What is needed | The reply must consist of the entire listing, reproduced exactly.

Records for the task |
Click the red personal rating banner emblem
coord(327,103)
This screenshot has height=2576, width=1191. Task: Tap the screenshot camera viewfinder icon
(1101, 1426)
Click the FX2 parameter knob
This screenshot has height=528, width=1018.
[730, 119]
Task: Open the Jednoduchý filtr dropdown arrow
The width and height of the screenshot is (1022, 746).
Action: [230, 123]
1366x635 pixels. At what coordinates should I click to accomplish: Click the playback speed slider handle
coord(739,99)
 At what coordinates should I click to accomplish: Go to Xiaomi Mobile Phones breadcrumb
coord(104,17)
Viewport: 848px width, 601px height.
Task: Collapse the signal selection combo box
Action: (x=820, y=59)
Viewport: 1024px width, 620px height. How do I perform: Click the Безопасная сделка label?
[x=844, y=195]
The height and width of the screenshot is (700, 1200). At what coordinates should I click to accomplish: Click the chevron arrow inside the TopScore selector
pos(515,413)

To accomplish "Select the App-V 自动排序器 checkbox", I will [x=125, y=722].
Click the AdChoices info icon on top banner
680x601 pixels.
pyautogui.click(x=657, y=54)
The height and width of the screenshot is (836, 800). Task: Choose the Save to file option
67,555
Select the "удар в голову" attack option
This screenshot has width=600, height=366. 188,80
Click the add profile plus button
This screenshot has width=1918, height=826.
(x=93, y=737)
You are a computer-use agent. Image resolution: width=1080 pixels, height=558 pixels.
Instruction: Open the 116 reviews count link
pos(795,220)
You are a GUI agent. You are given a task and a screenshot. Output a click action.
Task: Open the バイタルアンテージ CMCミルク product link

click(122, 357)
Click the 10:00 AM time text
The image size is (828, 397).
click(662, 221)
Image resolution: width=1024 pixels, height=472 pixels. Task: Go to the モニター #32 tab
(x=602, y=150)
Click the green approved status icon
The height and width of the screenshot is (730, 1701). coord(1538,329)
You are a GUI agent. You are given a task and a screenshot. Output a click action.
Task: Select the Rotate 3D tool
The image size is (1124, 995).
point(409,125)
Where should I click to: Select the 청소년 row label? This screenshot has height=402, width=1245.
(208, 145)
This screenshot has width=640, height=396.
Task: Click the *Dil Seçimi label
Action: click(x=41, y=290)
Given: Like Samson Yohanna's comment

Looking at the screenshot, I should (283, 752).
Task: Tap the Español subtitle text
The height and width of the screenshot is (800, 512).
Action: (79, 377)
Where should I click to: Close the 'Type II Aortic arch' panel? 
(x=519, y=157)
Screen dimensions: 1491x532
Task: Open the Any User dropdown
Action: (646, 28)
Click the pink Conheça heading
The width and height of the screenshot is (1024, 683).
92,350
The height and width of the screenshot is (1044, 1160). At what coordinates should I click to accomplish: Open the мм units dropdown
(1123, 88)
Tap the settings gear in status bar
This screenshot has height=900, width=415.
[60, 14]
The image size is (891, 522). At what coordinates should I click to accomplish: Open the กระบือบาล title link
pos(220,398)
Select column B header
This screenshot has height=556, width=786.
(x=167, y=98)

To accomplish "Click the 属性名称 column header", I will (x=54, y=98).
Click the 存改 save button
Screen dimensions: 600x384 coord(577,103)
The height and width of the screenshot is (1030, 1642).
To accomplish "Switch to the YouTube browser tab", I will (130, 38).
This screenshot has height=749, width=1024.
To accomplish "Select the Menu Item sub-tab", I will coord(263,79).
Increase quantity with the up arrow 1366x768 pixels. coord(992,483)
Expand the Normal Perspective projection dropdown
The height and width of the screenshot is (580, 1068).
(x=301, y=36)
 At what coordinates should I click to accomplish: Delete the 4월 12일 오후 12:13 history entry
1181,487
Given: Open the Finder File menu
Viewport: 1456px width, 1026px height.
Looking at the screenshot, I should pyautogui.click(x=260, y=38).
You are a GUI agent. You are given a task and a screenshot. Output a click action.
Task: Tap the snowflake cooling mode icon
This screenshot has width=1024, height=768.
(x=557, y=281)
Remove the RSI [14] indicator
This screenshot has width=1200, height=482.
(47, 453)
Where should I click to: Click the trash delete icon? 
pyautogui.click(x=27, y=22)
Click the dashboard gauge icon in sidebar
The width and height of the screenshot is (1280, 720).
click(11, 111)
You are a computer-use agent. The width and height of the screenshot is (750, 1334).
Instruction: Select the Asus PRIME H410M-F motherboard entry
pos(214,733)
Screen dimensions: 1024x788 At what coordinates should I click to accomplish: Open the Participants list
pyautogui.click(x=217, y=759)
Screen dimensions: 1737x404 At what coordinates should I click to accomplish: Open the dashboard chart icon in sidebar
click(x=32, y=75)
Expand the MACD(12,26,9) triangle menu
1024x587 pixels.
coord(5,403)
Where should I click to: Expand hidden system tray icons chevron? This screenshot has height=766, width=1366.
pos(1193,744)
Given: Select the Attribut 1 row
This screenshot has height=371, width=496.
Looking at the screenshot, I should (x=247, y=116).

Result for this task |
Click the red personal rating banner emblem
coord(327,103)
This screenshot has height=2576, width=1191. Task: Tap the screenshot camera viewfinder icon
(1101, 1426)
Click the FX2 parameter knob
This screenshot has height=528, width=1018.
[730, 119]
Task: Open the Jednoduchý filtr dropdown arrow
The width and height of the screenshot is (1022, 746).
Action: [230, 123]
1366x635 pixels. At what coordinates should I click to accomplish: Click the playback speed slider handle
coord(739,99)
 At what coordinates should I click to accomplish: Go to Xiaomi Mobile Phones breadcrumb
coord(104,17)
Viewport: 848px width, 601px height.
Task: Collapse the signal selection combo box
Action: (x=820, y=59)
Viewport: 1024px width, 620px height. How do I perform: Click the Безопасная сделка label?
[x=844, y=195]
The height and width of the screenshot is (700, 1200). At what coordinates should I click to accomplish: Click the chevron arrow inside the TopScore selector
pos(515,413)

To accomplish "Select the App-V 自动排序器 checkbox", I will [x=125, y=722].
Click the AdChoices info icon on top banner
680x601 pixels.
pyautogui.click(x=657, y=54)
The height and width of the screenshot is (836, 800). Task: Choose the Save to file option
67,555
Select the "удар в голову" attack option
This screenshot has width=600, height=366. 188,80
Click the add profile plus button
This screenshot has width=1918, height=826.
(x=93, y=737)
You are a computer-use agent. Image resolution: width=1080 pixels, height=558 pixels.
Instruction: Open the 116 reviews count link
pos(795,220)
You are a GUI agent. You are given a task and a screenshot. Output a click action.
Task: Open the バイタルアンテージ CMCミルク product link

click(122, 357)
Click the 10:00 AM time text
The image size is (828, 397).
click(662, 221)
Image resolution: width=1024 pixels, height=472 pixels. Task: Go to the モニター #32 tab
(x=602, y=150)
Click the green approved status icon
The height and width of the screenshot is (730, 1701). coord(1538,329)
You are a GUI agent. You are given a task and a screenshot. Output a click action.
Task: Select the Rotate 3D tool
The image size is (1124, 995).
point(409,125)
Where should I click to: Select the 청소년 row label? This screenshot has height=402, width=1245.
(208, 145)
This screenshot has width=640, height=396.
Task: Click the *Dil Seçimi label
Action: click(x=41, y=290)
Given: Like Samson Yohanna's comment

Looking at the screenshot, I should (283, 752).
Task: Tap the Español subtitle text
The height and width of the screenshot is (800, 512).
Action: (79, 377)
Where should I click to: Close the 'Type II Aortic arch' panel? 
(x=519, y=157)
Screen dimensions: 1491x532
Task: Open the Any User dropdown
Action: (646, 28)
Click the pink Conheça heading
The width and height of the screenshot is (1024, 683).
92,350
The height and width of the screenshot is (1044, 1160). At what coordinates should I click to accomplish: Open the мм units dropdown
(1123, 88)
Tap the settings gear in status bar
This screenshot has height=900, width=415.
[60, 14]
The image size is (891, 522). At what coordinates should I click to accomplish: Open the กระบือบาล title link
pos(220,398)
Select column B header
This screenshot has height=556, width=786.
(x=167, y=98)

To accomplish "Click the 属性名称 column header", I will (x=54, y=98).
Click the 存改 save button
Screen dimensions: 600x384 coord(577,103)
The height and width of the screenshot is (1030, 1642).
To accomplish "Switch to the YouTube browser tab", I will (130, 38).
This screenshot has height=749, width=1024.
To accomplish "Select the Menu Item sub-tab", I will coord(263,79).
Increase quantity with the up arrow 1366x768 pixels. coord(992,483)
Expand the Normal Perspective projection dropdown
The height and width of the screenshot is (580, 1068).
(x=301, y=36)
 At what coordinates should I click to accomplish: Delete the 4월 12일 오후 12:13 history entry
1181,487
Given: Open the Finder File menu
Viewport: 1456px width, 1026px height.
Looking at the screenshot, I should pyautogui.click(x=260, y=38).
You are a GUI agent. You are given a task and a screenshot. Output a click action.
Task: Tap the snowflake cooling mode icon
This screenshot has width=1024, height=768.
(x=557, y=281)
Remove the RSI [14] indicator
This screenshot has width=1200, height=482.
(47, 453)
Where should I click to: Click the trash delete icon? 
pyautogui.click(x=27, y=22)
Click the dashboard gauge icon in sidebar
The width and height of the screenshot is (1280, 720).
click(11, 111)
You are a computer-use agent. The width and height of the screenshot is (750, 1334).
Instruction: Select the Asus PRIME H410M-F motherboard entry
pos(214,733)
Screen dimensions: 1024x788 At what coordinates should I click to accomplish: Open the Participants list
pyautogui.click(x=217, y=759)
Screen dimensions: 1737x404 At what coordinates should I click to accomplish: Open the dashboard chart icon in sidebar
click(x=32, y=75)
Expand the MACD(12,26,9) triangle menu
1024x587 pixels.
coord(5,403)
Where should I click to: Expand hidden system tray icons chevron? This screenshot has height=766, width=1366.
pos(1193,744)
Given: Select the Attribut 1 row
This screenshot has height=371, width=496.
Looking at the screenshot, I should (x=247, y=116).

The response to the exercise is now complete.